Lawrence Livermore NIF laser fusion experiment delivers record energy output - UnFleshedOne
http://www.powersystemsdesign.com/lawrence-livermore-nif-laser-fusion-experiment-delivers-record-energy-output

======
gwern
I spent a bit of time over the last 3 months typing up & annotating an obscure
but excellent SF/literary novel, _Radiance_ by Carter Scholz (
[http://www.gwern.net/docs/2002-radiance](http://www.gwern.net/docs/2002-radiance)
). It's all about the Lawrence Livermore SDI scandals and then the process of
them getting NIF, so I read up on the historical background.

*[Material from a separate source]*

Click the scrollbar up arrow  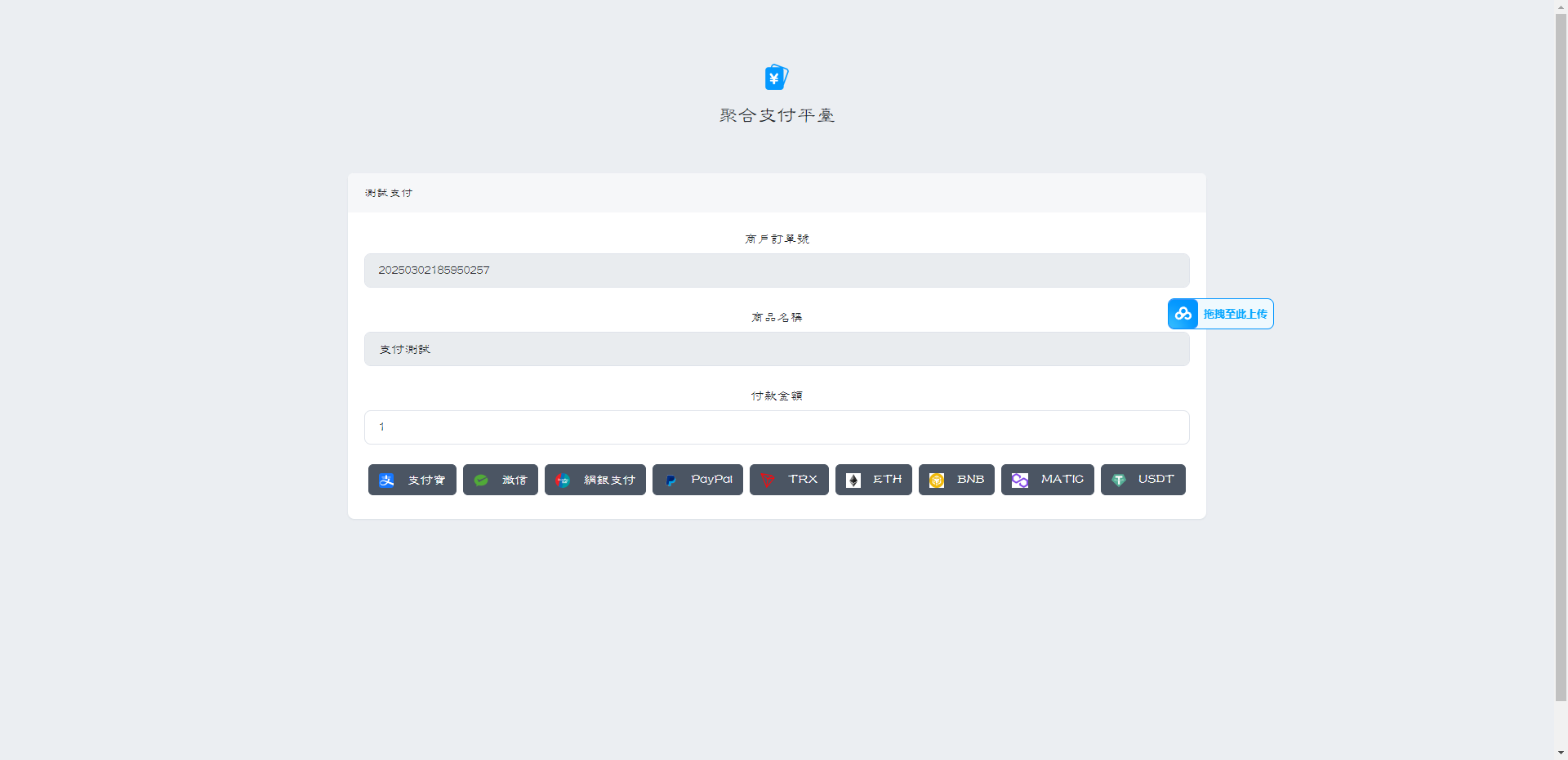coord(1561,7)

I was a little flabbergasted at the overall progress of the laser fusion
research program: apparently back in the early '70s, the first LANL people
predicted that you could achieve laser fusion with just 1kj of input. Millions
were spent, ignition was nowhere near, so they got funding for another, bigger
laser, which failed too, so they got funding for more lasers, and those failed
too, so they got funding for an even bigger multi-billion dollar laser called
NIF, and not only has that failed to reach ignition once as promised - despite
going up to 1.7mj (quite a long way from 1kj) - LANL managed to run over
budget by at least 400% and took something like a decade longer to finish NIF
than promised!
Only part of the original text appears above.